:: Dataset excerpts ::

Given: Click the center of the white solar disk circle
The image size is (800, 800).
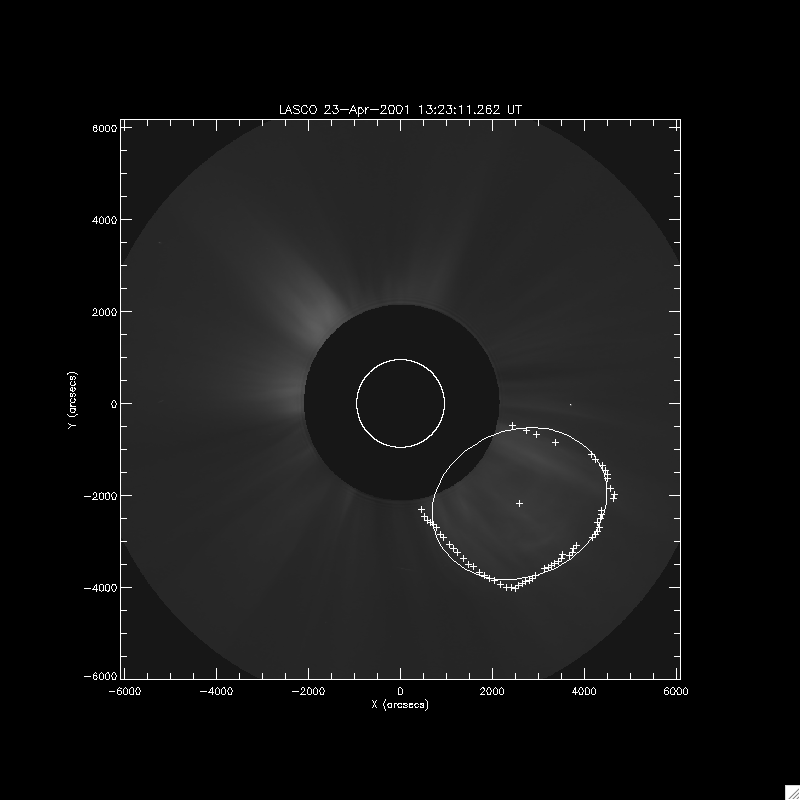Looking at the screenshot, I should pos(400,403).
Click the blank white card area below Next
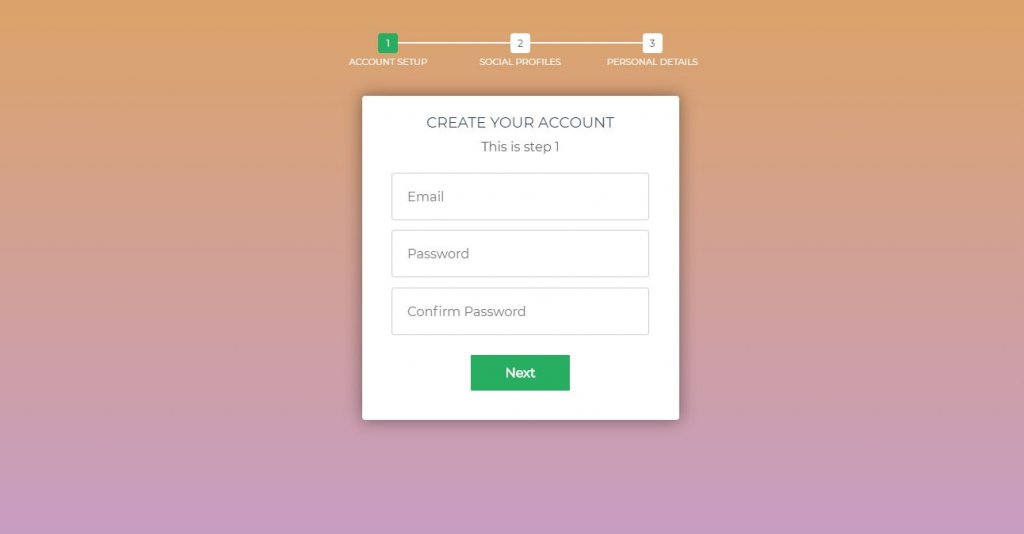Image resolution: width=1024 pixels, height=534 pixels. tap(520, 405)
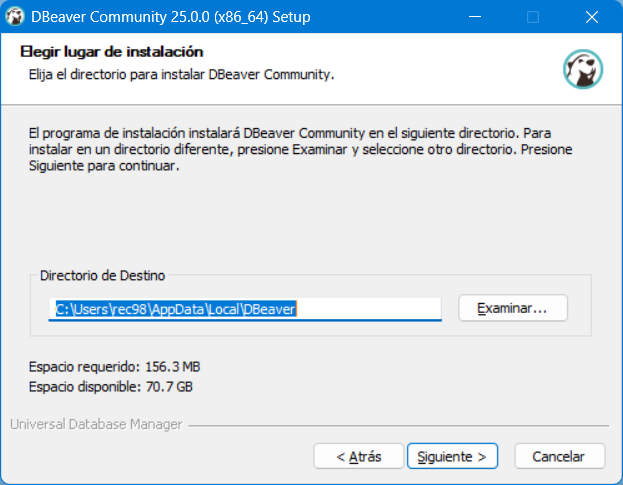Screen dimensions: 623x485
Task: Click the Directorio de Destino group label
Action: [103, 275]
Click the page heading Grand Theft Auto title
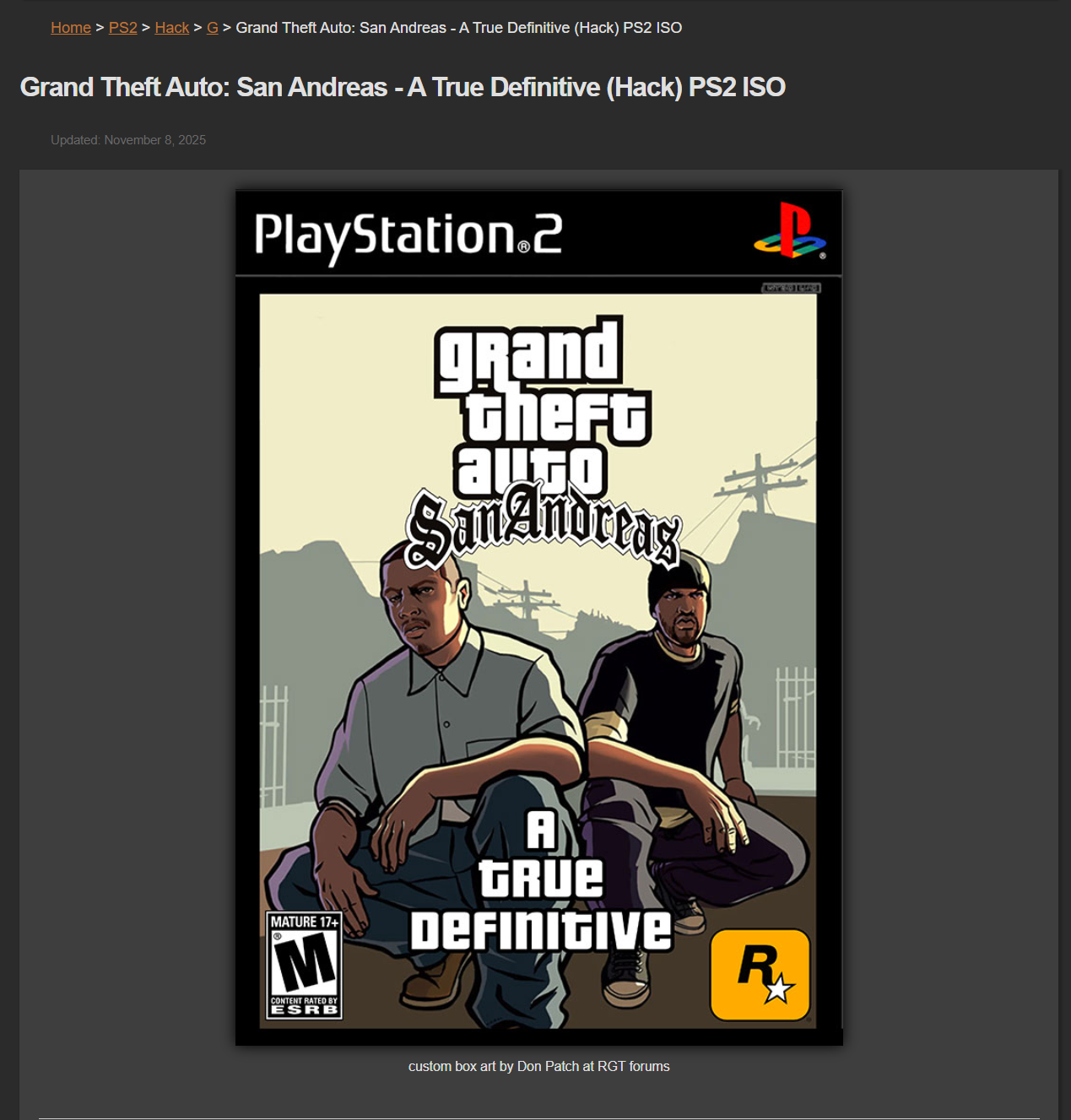1071x1120 pixels. [x=403, y=87]
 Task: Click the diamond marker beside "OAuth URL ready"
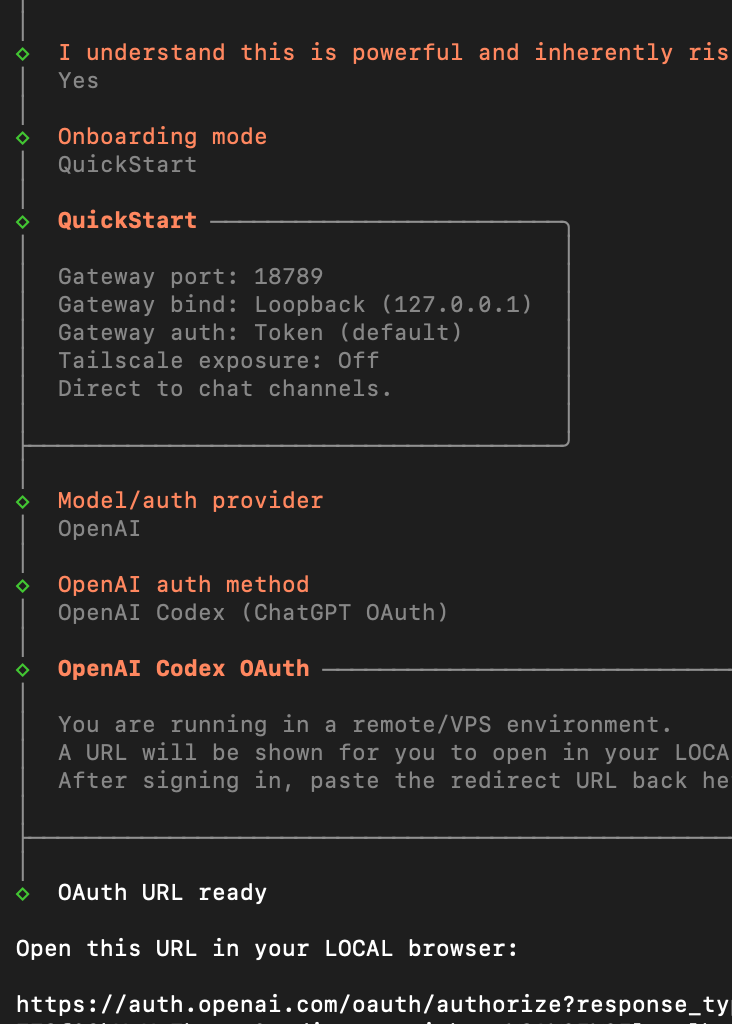pyautogui.click(x=22, y=893)
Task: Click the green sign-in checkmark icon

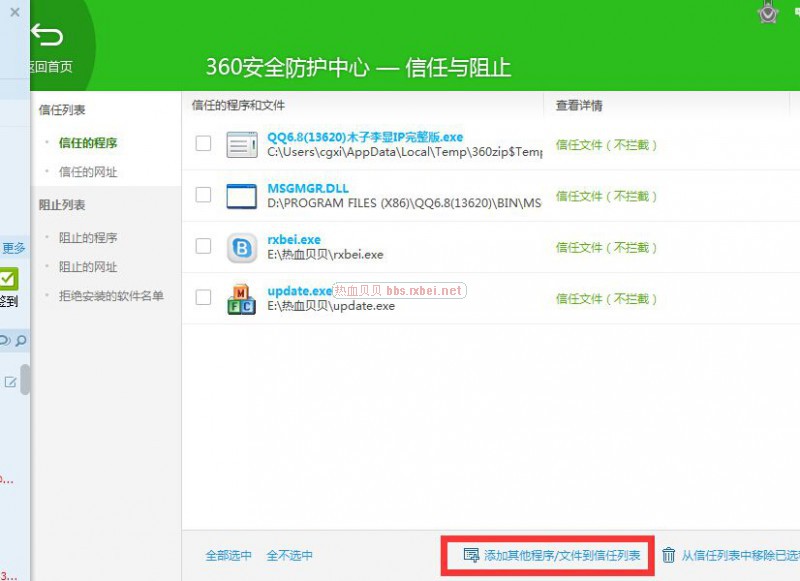Action: (x=8, y=279)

:: Requirement ::
Skip the pictures; extract only the lines from the line with "Task: Click the diamond" through the final line of the material, exactly as they appear.

:: Answer to this exercise ::
 Task: Click the diamond marker beside "OAuth URL ready"
pyautogui.click(x=22, y=893)
Task: Click the green sign-in checkmark icon

Action: (x=8, y=279)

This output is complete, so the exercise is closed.